So I did my civic duty and watched the first debate of the Republican primaries last night. There were really no surprises. Almost all the speakers responded to each question with a brief general statement vaguely related to the question before using it to segue quickly to a recitation of prepared talking points touting their records, such as they are, on issues that may or may not have had anything to do with the question. There were the expected denunciations of president Obama, Hillary Clinton, Planned Parenthood, abortions, Obamacare, and the Iran deal, and calls for strengthening the military, building walls to keep out undocumented immigrants, and waging vigorous war against terrorism and in the Middle East.
Noticeably absent were any questions on climate change, income inequality, contraception, or what they would do about the millions of undocumented immigrants already in the country.

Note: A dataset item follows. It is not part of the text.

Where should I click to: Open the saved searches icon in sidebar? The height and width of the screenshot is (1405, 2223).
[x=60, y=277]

What was clear was that the moderators seemed to be targeting Donald Trump for tougher questions and some follow-ups, while allowing the others to elide the issues. This suggests that Fox News‘s Roger Ailes who decides what the network’s policies should be and tells its on-air personalities what tack to take, has decided that they need to get Trump out of the race.
The first question was whether any of them would not promise to support the eventual Republican nominee and only Trump raised his hand to a mixture of cheers and boos. Other questions to Trump included quotes about his obnoxious statements describing women. That clearly annoyed Trump though he was unapologetic about them and issued a vague threat to questioner Megyn Kelly that he had been nice to her in the past though that might change. There were no questions to the candidates about their actual actions and policies that are seriously harmful to women.

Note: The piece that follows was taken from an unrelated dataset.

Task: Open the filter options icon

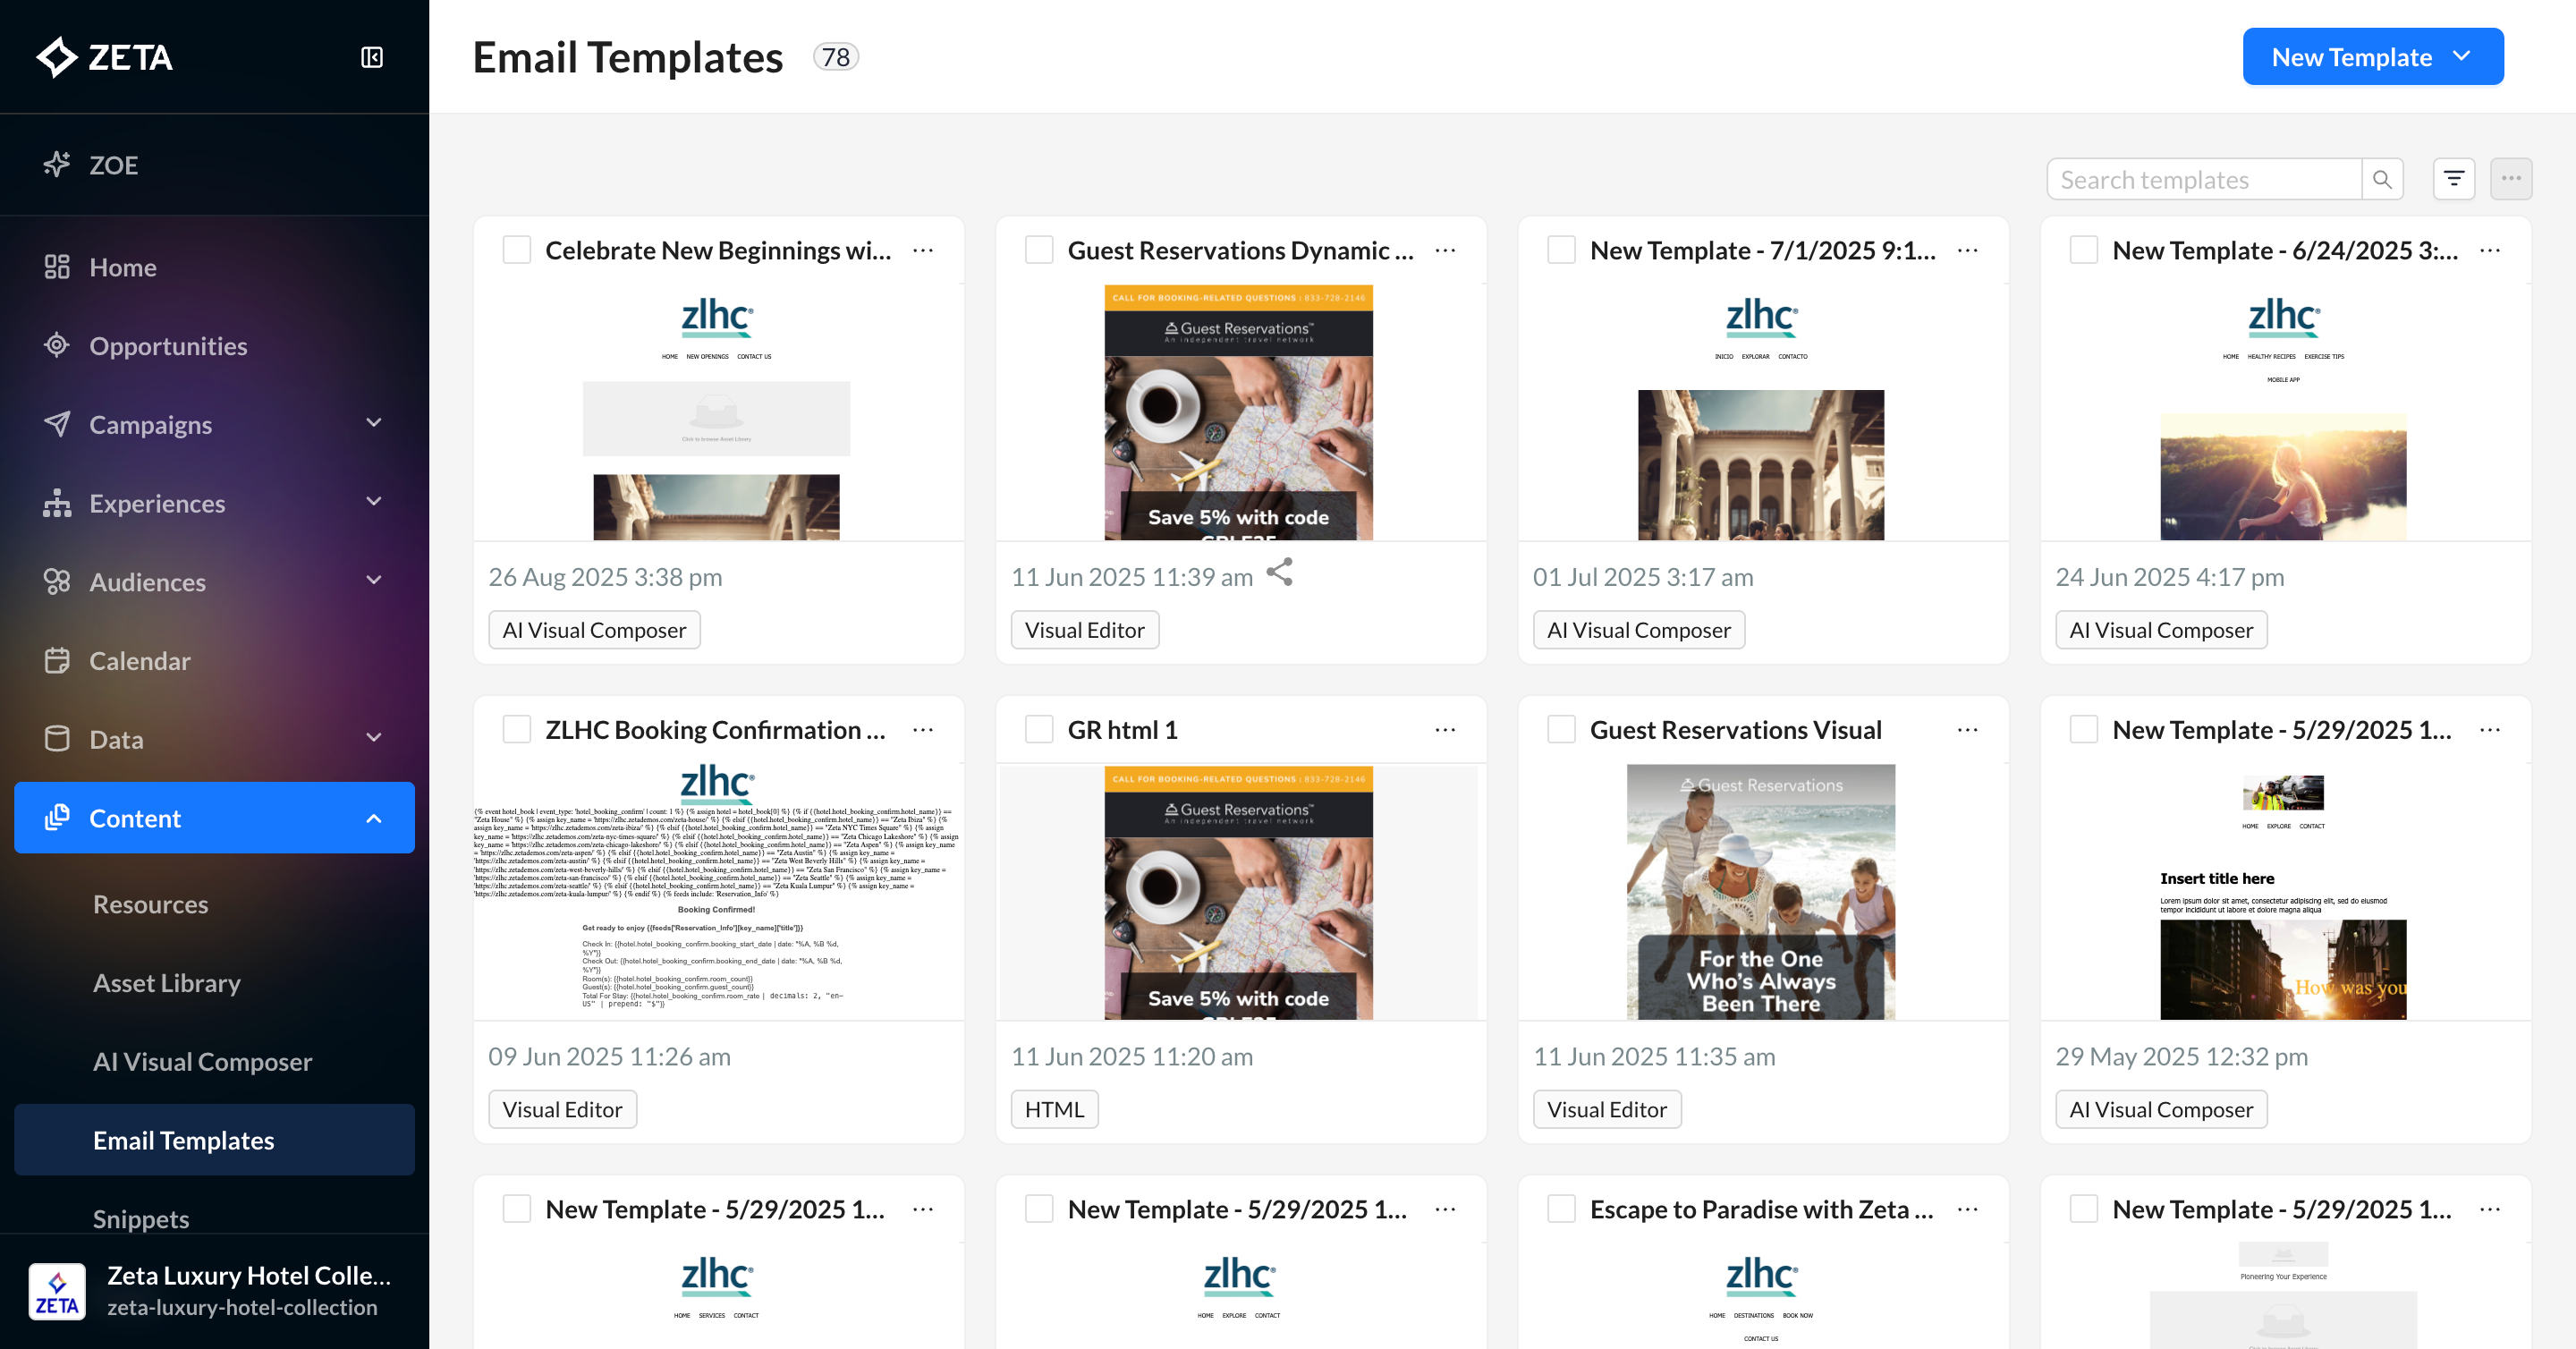Action: coord(2453,179)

Will these attacks harm Trump’s standing in the polls? Going by past performance, the answer is no. In fact, being attacked by the media is often a plus for a Republican candidate, though it is better if the critics are in the ‘liberal’ media which is defined as anyone other than Fox News and the right wing echo chamber.
As to the other candidates, only John Kasich and Rand Paul tried to distinguish themselves from the pack. Kasich was clearly aiming for the ‘compassionate conservative’ label and defended his decision to accept Medicaid expansion and acceptance of the Supreme Court decision on same-sex marriage. He said that though he believed that marriage was between a man and a woman, he did not feel that this prevented from loving people as they are and spoke about his recently attending the same-sex wedding of a friend.
Paul tried to repair the damage he had done to the civil liberties and foreign policies that had once distinguished him from the rest and endeared him to the ardent supporters of his father Ron Paul and that was his stances against the vacuuming up of people’s communications data by the NSA and avoiding new wars in the Middle East. He tried to resurrect those but his performance was a little erratic and confused.
As to the others, Chris Christie did his usual obnoxious and pugnacious schtick, Jeb Bush was blah, Ben Carson spoke in vague and somewhat incoherent generalities, Mike Huckabee was his usual unlikable self, Scott Walker came across as smarmy and slick, Marco Rubio looked like a little boy who had accidentally wandered into a room full of adults, and Ted Cruz’s performance and comments were so forgettable that this morning I had trouble remembering him as the tenth person in the debate.
I doubt that this debate will change anyone’s minds. I suspect that Trump will use the attacks on him by the moderators and some of the other panelists to burnish his credentials as the true outsider, running against the political and media establishment. You can get a lot of mileage out of that.